Percebi de imediato que a minha formação de base enquanto designer era muito fraca no que diz respeito à história. As noções de histórias dadas durante o curso eram dispersas, pouco sistemáticas, assentes em relatos anedóticos e histórias pessoais – o que não era de todo estranho, porque a história do design internacional que nos chegava através de livros e revistas era o mesmo. Por comparação com as metodologias de história geral ou da história de arte, a história do design era grosseira e amadora, feita sobretudo para consumo interno da disciplina (repisar os praticantes heróicos, repisar a cronologia aceite do design português, etc.) É uma história isolada, conservadora ao nível dos métodos, cuja grande função é legitimar o design como uma área disciplinar. Para resumir, há tantos chavões na história do design português como nas suas «actualidades».
Tem havido cada vez mais excepções, sobretudo ao nível da academia, mas só raramente passam para os trabalhos de divulgação. Estou-me a lembrar, mais uma vez, do trabalho de Vitor Almeida sobre a institucionalização do design português que apareceu numa história do design que saiu com o Público.
Dentro da história do design, tenho trabalhado sobretudo dentro de uma área que talvez se pudesse descrever como a história do design enquanto disciplina: o seu discurso, as suas instituições, os seus métodos, que são entendidos não como características intemporais mas conceitos que mudam ao longo do tempo, às vezes radicalmente. É uma história não dos objectos ou dos praticantes, mas do próprio design enquanto conceito.
Neste momento, interessa-me sobretudo o design pré-moderno, uma área bastante negligenciada. Tende-se a confundir a totalidade do design com o seu período moderno que se iniciou entre o fim do Arts & Crafts e o começo da Bauhaus. Porém, há uma história rica mas pouco conhecida da disciplina antes desse tempo. Para ter uma ideia do que ficou esquecido, entre o aparecimento dos primeiros cursos de design em Inglaterra na década de 1830 e a Bauhaus vai quase tanto tempo como o que nos separa do fim dessa escola. Foi um período onde o design funcionou no contexto da revolução industrial, do Império Britânico e da reflexão política, moral e religiosa sobre a sociedade inglesa. Era um design que já assumia características próximas das do design moderno mas com diferenças fundamentais – que tendem a ser desvalorizadas como excentricidades que haveriam de ser eliminadas posteriormente. Uma delas é a ligação entre o design e a tradição histórica – que o modernismo (como o nome indica) procurou eliminar.

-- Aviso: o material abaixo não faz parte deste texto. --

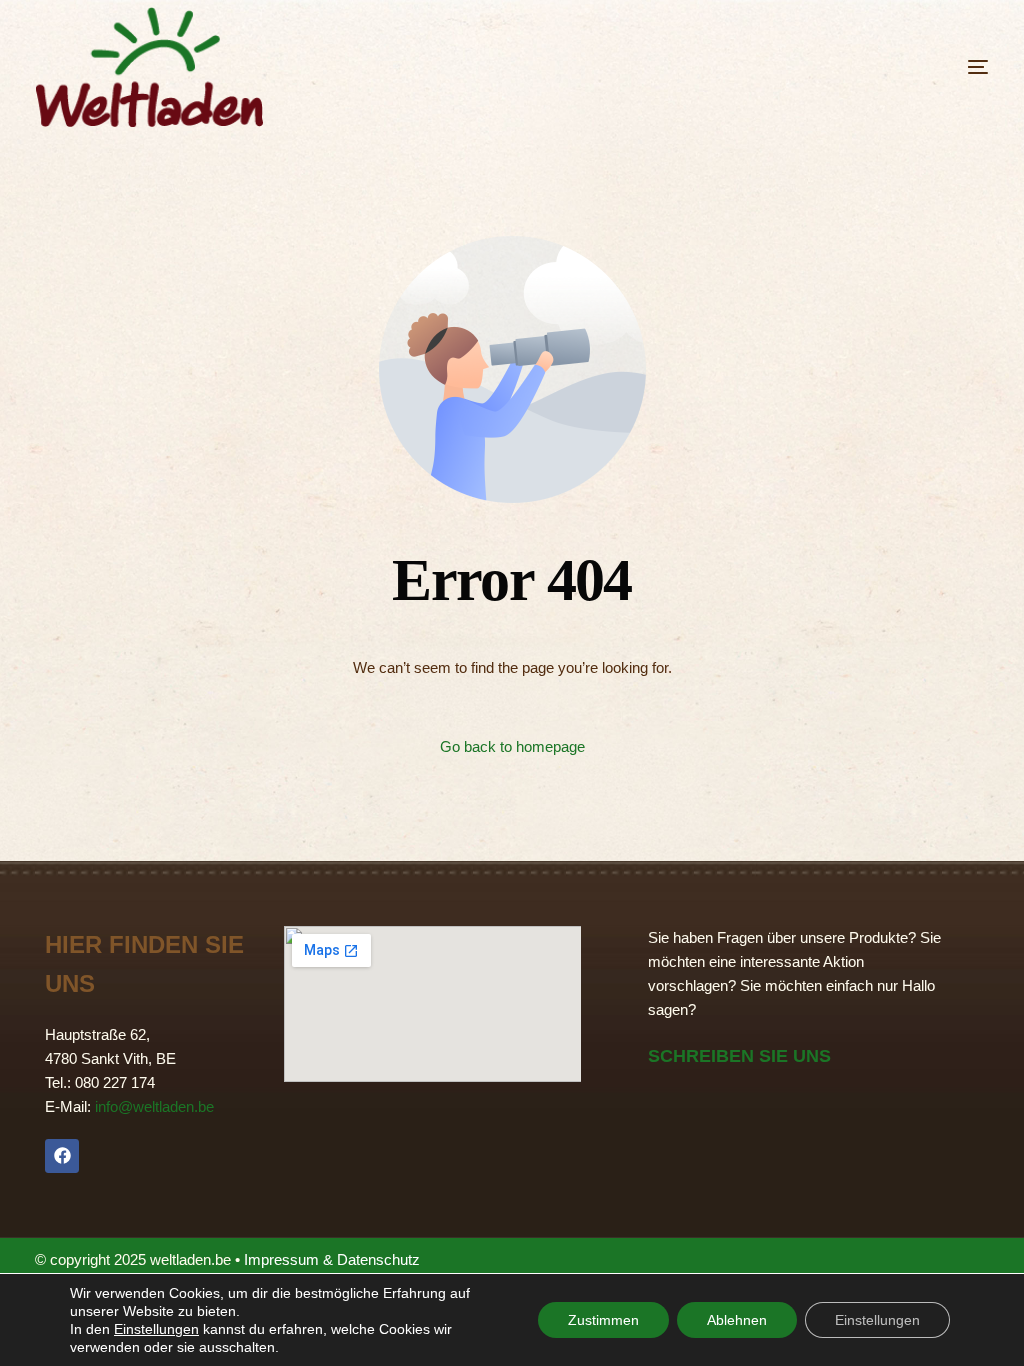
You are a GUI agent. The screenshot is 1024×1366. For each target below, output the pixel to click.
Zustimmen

Os problemas de relacionamento do design com a sua história derivam do desprezo modernista da tradição, que se tornaria identitário – desde a Bauhaus, a história não seria uma parte central mas secundária na formação dos designers. Desde o começo, que isso não garantiu realmente uma capacidade crítica em relação à tradição, antes a criação mítica de uma nova, instituindo o modernismo como modelo identitário para o design – fazendo dele uma tradição histórica.
Vendo a cronologia largada do design desde os seus começos como disciplina na primeira metade do século XIX até hoje, é possível verificar o período modernista, embora influente, foi mínimo. No caso do design gráfico, já havia tentativas de sintetizar o modernismo com abordagens historicistas ainda estava a funcionar a Bauhaus (veja-se o Novo Tradicionalismo britânico; veja-se Tschichold depois de renegar a Nova Tipografia). Em termos temporais, a maioria do design é pré ou pós-moderno.